I suddenly realized that I’d been clenching my stomach, my teeth, and my shoulder blades. I drooped as my conscious mind let go of the tension.
Otso sat back on his haunches, lowered his eyes, and placed his hands on his knees. He took a long, shaky breath.
Cad collapsed onto the ground, wrapped his arms around himself, and started to whine.
“Get your hammer and go,” I pointed to the hammer that Otso had left at the door. I could feel angry energy pounding through my veins, and I wasn’t sure that my hand was entirely steady because of it, but I didn’t care about being cooler than cool anymore. “And I don’t see either of you around here any more. Understood?”

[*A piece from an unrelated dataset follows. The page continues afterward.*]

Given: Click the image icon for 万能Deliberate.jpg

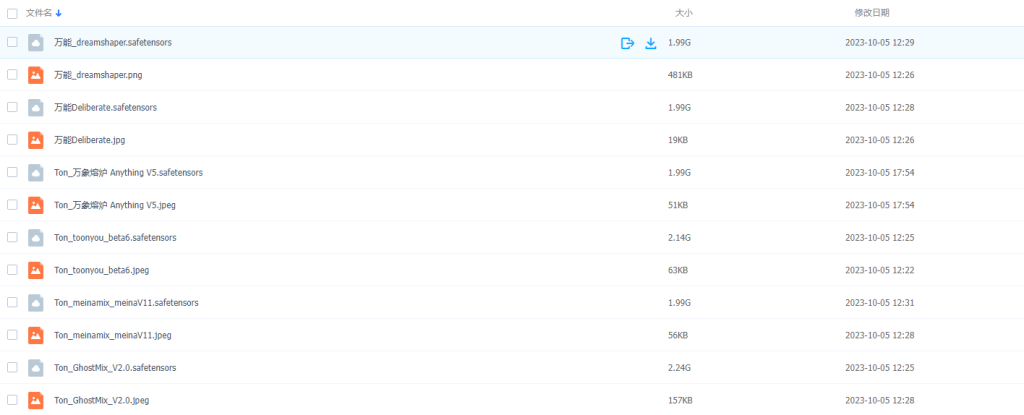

“Understood.” Otso pushed himself to his knees, loped over to his hammer, and slung the weapon over his shoulder. He gestured to a gasping Cad, then headed toward the trees. “Come, Cadwallader.”
“Under-fucking-stood!” Cad spat out. He finally climbed to his feet, grabbed his rapier, and shoved the sword into its scabbard. The blonde Elvenborn lifted his hand to his forehead, fired off a limp-wristed salute, then clicked his heels and turned to go. “Bloody savages don’t understand the value of a good fight, do they?”
As I watched Cad stomp off into the trees, I had a feeling that I hadn’t really seen the last of Valerys’s friends.